#### PROBLEM DESCRIPTION
With the pictures omitted, output word for word the lines from the one containing "Click the 30 MIN timeframe badge" through the end of the records.
** Opening MATERIAL FOR THIS TASK block **
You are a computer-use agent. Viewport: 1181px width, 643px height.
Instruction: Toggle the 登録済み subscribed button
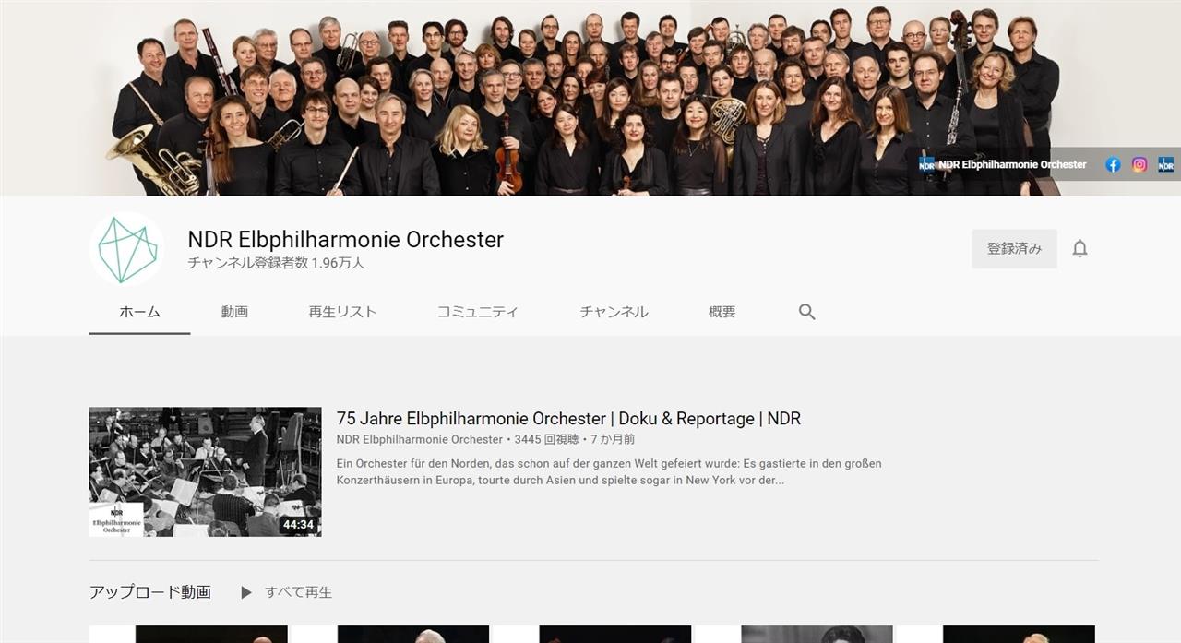(x=1014, y=249)
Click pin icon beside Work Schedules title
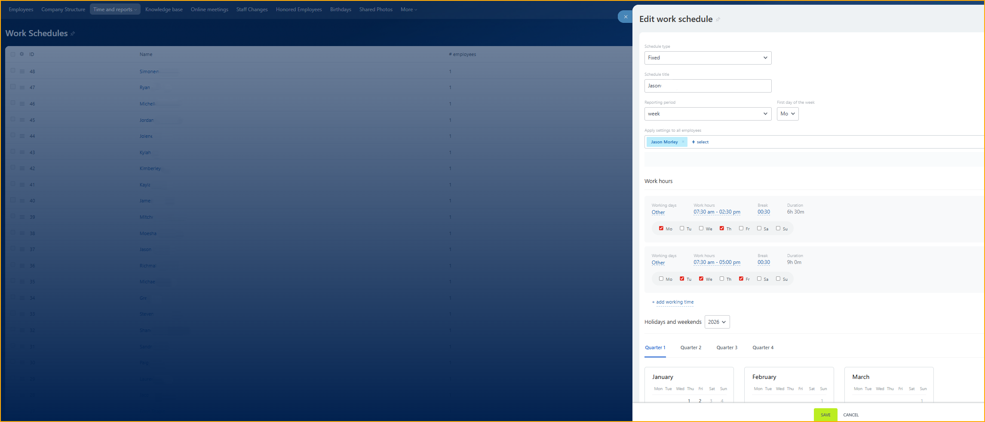This screenshot has height=422, width=985. [73, 34]
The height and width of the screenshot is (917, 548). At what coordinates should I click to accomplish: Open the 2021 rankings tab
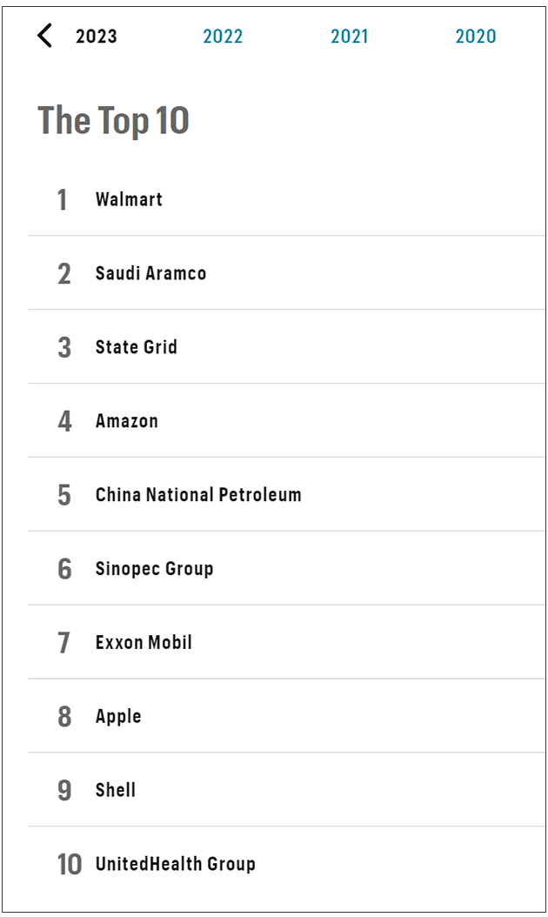[349, 37]
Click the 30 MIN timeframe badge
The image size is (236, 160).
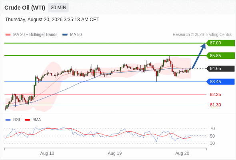[58, 8]
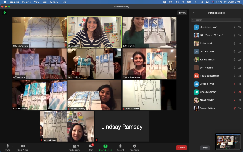Image resolution: width=243 pixels, height=152 pixels.
Task: Click the green Share Screen icon
Action: point(105,146)
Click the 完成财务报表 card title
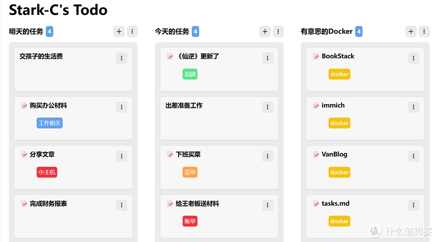 [48, 204]
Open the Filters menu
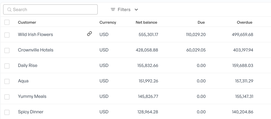The width and height of the screenshot is (271, 119). pyautogui.click(x=124, y=10)
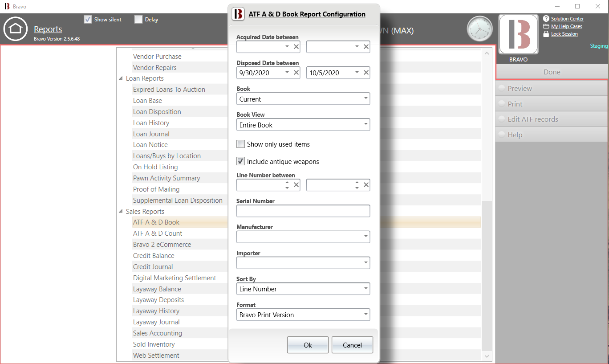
** Closing MATERIAL FOR THIS TASK block **
#### REPLY
Click the 30 MIN timeframe badge
The image size is (236, 160).
[58, 8]
Image resolution: width=243 pixels, height=152 pixels.
Task: Click the green Share Screen icon
Action: point(105,146)
Click the 完成财务报表 card title
 [48, 204]
Open the Filters menu
The width and height of the screenshot is (271, 119). pyautogui.click(x=124, y=10)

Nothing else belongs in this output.